La droite travailliste pro-UE et ses alliés multipartites ont été avertis, même dans la presse pro-UE, qu’ils pourraient avoir mal interprété l’humeur nationale en pensant qu’un « vote populaire » serait une solution miracle pour surmonter l’impasse du Brexit.

Samedi, le Guardian a publié les résultats d’un sondage non publié commandé par le groupe pro-UE Best for Britain. Il a constaté que si le Parti travailliste s’engageait à mettre fin au Brexit, près d’un tiers de ceux susceptibles de voter pour le parti ne le feraient pas. Seulement 25 pour cent des personnes susceptibles de soutenir le Parti travailliste le feraient si ce dernier s’engageait à annuler le Brexit. Le sondage, mené par Populus, a interrogé 2000 personnes juste avant que l’accord de May ne soit rejeté la semaine dernière.

Un autre sondage réalisé par Survation a révélé que si le Parti travailliste soutenait un deuxième référendum, il risquait de perdre des voix en cas d’élections générales.

Un autre sondage publié à la fin de la semaine dernière a révélé que les Britanniques s’opposent à un nouveau référendum à une marge de près de deux contre un. Dans toutes les régions du pays, à l’exception de Londres, et là seulement de quelques points de pourcentage, le sondage a trouvé plus de soutien pour respecter le vote du référendum de 2016. C’était le cas même en Écosse, qui avait voté pour rester dans l’UE en 2016.

La députée travailliste et secrétaire fantôme de l’intérieur, Dianne Abbott, a de nouveau lancé une mis en garde lors de l’émission « Question Time » de la BBC : « En ce qui concerne les gens qui souhaitent un second référendum, ceux-ci devraient être prudents quant à son issue. Mon point de vue, et j’ai voté pour rester dans l’UE, est que si nous avions un « Vote du peuple » demain, les partisans du Brexit l’emporterait à nouveau. On aurait affaire à beaucoup d’électeurs pro-Brexit mécontents. »

L’escalade de la crise du pouvoir de classe en Grande-Bretagne a suscité de nouvelles spéculations sur la possibilité d’élections générales anticipées. Cependant, pour les conservateurs, ils courent le risque réel de les perdre et sont donc généralement considéré comme un anathème.

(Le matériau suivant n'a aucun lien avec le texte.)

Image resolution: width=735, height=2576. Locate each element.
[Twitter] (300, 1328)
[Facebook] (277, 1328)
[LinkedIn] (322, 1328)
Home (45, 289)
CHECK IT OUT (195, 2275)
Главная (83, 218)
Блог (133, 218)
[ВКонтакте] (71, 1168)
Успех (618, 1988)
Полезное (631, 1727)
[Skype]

May a subi l’effondrement de sa majorité lors de l’élection anticipée qu’elle avait organisée en 2017.

Les blairistes rejoignent les conservateurs dans leur crainte qu’une élection puisse amener Corbyn au pouvoir, un gouvernement qui serait incapable de contrôler un mouvement renaissant de la classe ouvrière, insistant sur le fait que les prétendus engagements politiques anti-austérité et antimilitaristes soient respectés.

Les différentes options débattues – Brexit dur ou mou, le « vote populaire » des blairistes ou l’appel de Corbyn à la tenue d’élections générales – visent toutes à garantir les intérêts stratégiques de l’impérialisme britannique alors qu’il entre dans une période de grande instabilité politique et sociale. L’accent exclusif mis sur le Brexit masque ce qui constitue la division centrale au Royaume-Uni comme dans tous les pays – le gouffre béant entre ce que Corbyn décrit comme « la majorité » et « la minorité » – ou, plus précisément, entre la classe ouvrière et l’oligarchie des super-riches.

En dépit d’une telle rhétorique, le rôle principal de Corbyn, en partenariat avec les syndicats, est de bloquer une lutte indépendante des travailleurs et des jeunes contre la guerre de classe menée par les capitalistes. Cette offensive s’est poursuivie la semaine dernière alors même que les députés se préparaient au vote sur l’accord de Theresa May. Le gouvernement a annoncé en catimini que, à compter du 15 mai, dans le cadre du nouveau système simplifié des aides sociales, des milliers de retraités les plus démunis vont perdre jusqu’à 7926 euros annuellement.